[Element and text location data]
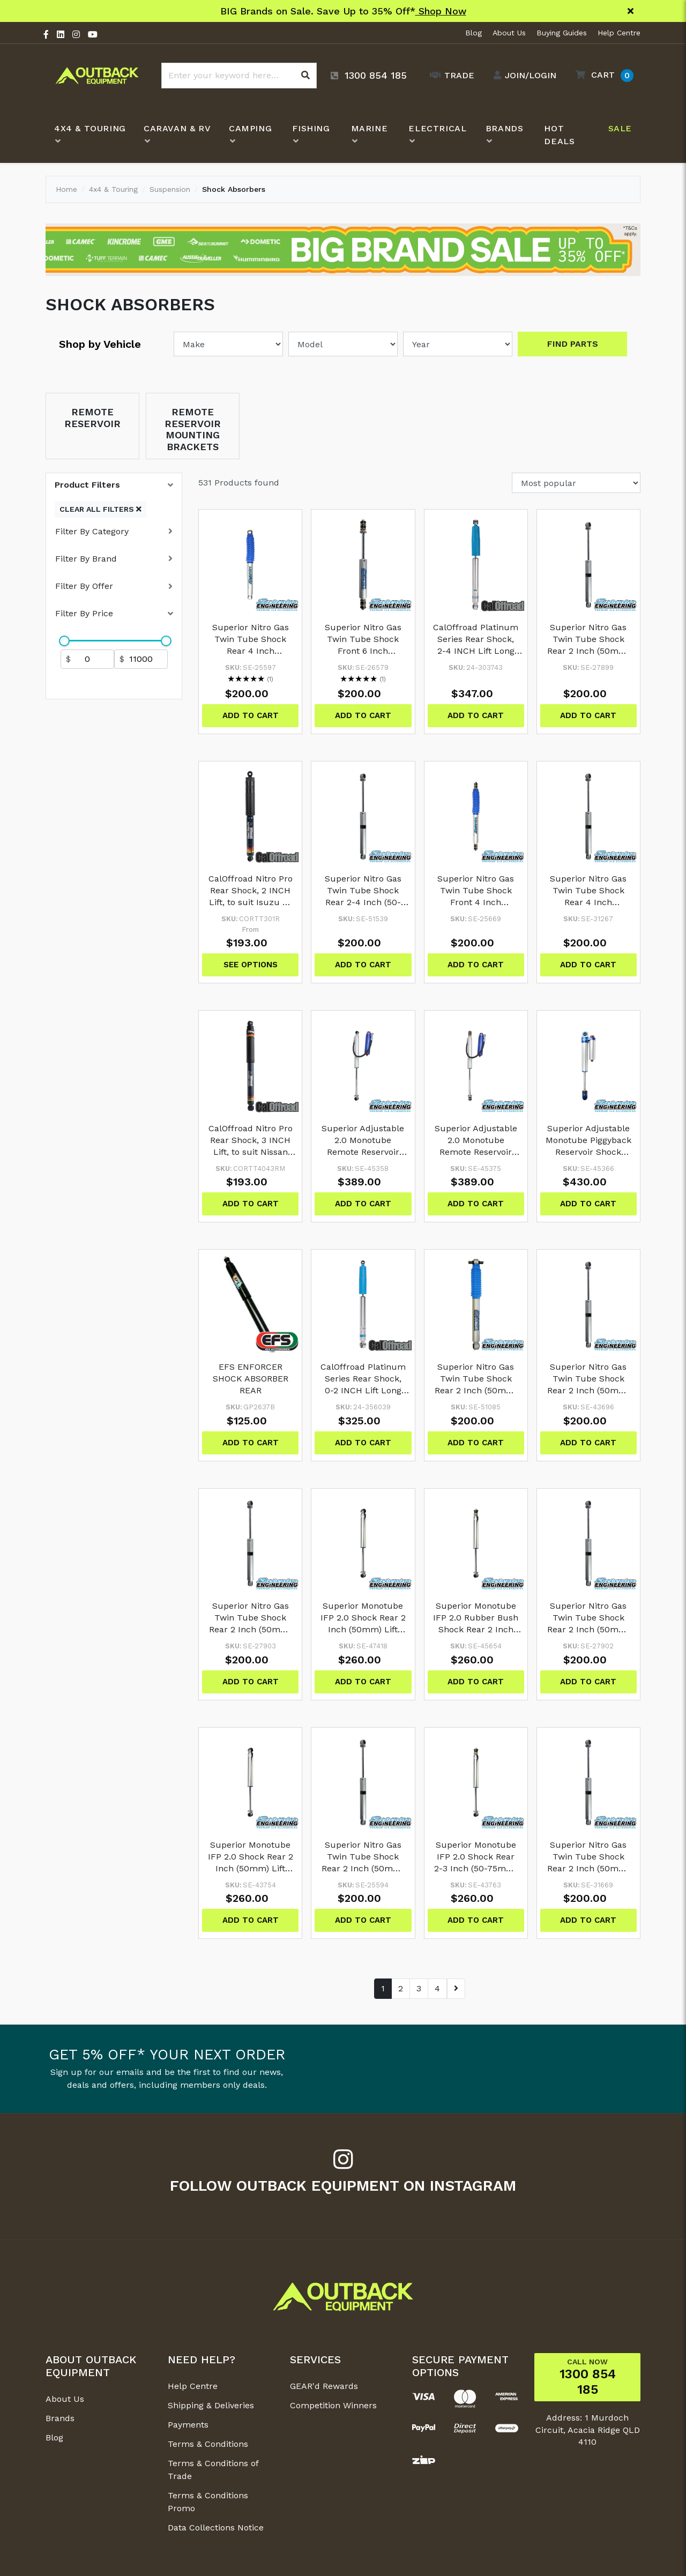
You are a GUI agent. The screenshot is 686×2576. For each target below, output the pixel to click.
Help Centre (619, 32)
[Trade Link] (449, 75)
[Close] (630, 11)
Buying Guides (561, 32)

▸ **What is asked**
Reproduce every entry above verbatim, omitting the picture.

▸ **Solution to this problem**
You are a GUI agent. The screenshot is 686×2576. For each target below, output the pixel to click.
Help Centre (619, 32)
[Trade Link] (449, 75)
[Close] (630, 11)
Buying Guides (561, 32)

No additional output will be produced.